## Exercise prompt:
Each line of the data that includes "only" must be copied.

## Study material:

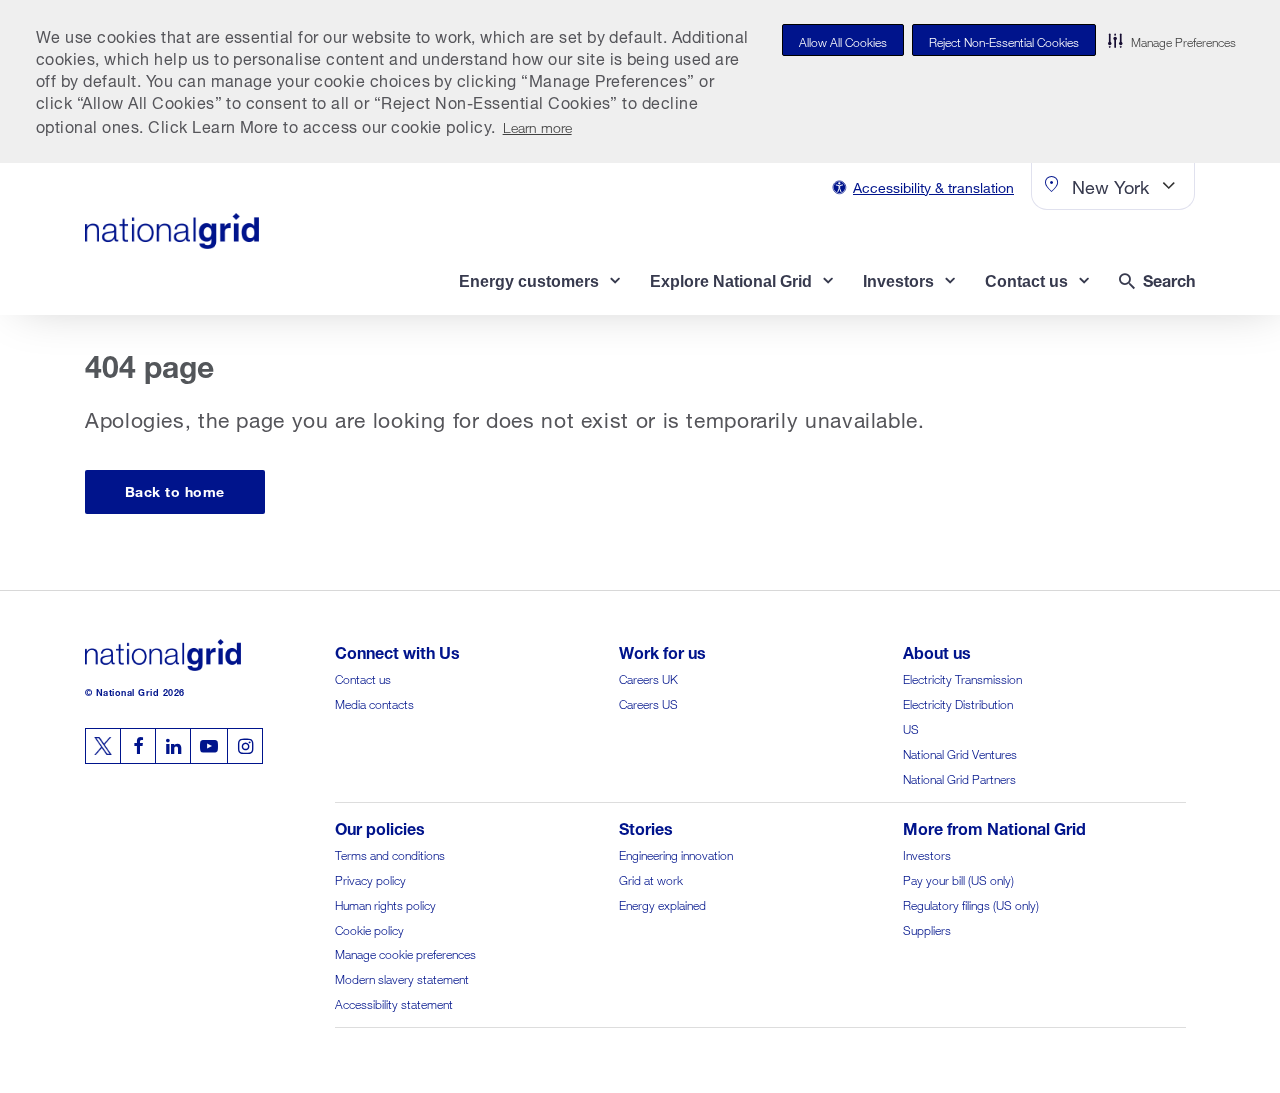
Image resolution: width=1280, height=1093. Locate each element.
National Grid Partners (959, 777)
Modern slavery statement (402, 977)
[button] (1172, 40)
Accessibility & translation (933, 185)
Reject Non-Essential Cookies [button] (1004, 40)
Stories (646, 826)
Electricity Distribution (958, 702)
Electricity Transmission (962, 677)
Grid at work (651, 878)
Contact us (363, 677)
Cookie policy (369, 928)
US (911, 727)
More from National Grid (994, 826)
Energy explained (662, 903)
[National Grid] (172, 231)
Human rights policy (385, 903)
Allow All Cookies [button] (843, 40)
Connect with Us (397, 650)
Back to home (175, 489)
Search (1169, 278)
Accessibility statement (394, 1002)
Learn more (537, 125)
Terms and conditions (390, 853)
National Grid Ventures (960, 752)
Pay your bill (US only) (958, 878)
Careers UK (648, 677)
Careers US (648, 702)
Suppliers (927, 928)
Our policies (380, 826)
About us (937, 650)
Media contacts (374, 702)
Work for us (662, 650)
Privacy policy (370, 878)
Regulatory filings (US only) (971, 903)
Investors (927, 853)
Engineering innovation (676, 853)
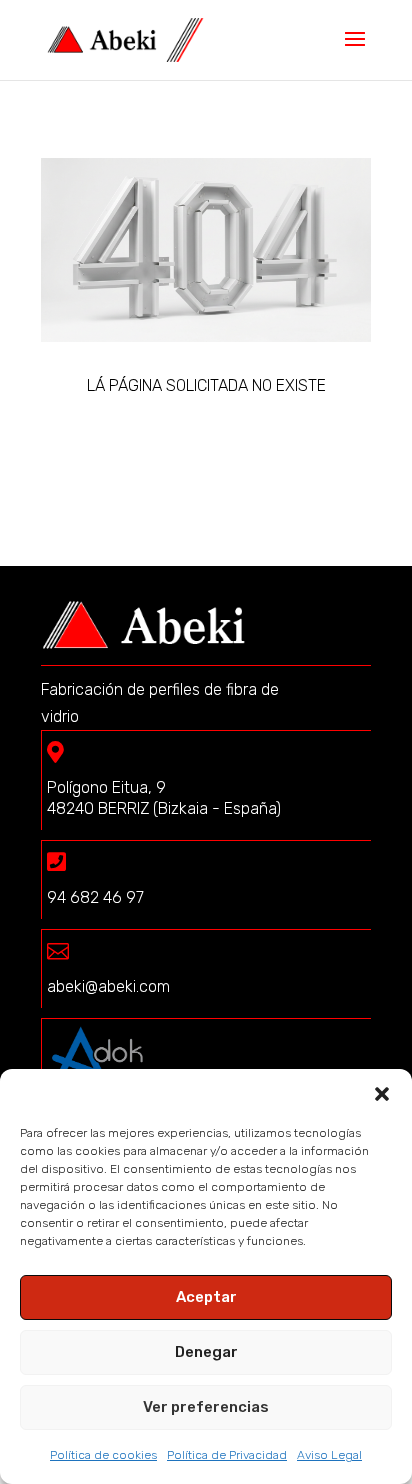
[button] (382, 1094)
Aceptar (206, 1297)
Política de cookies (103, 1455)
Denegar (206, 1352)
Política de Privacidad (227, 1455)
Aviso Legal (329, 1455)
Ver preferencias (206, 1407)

## Answer section:
Pay your bill (US only) (958, 878)
Regulatory filings (US only) (971, 903)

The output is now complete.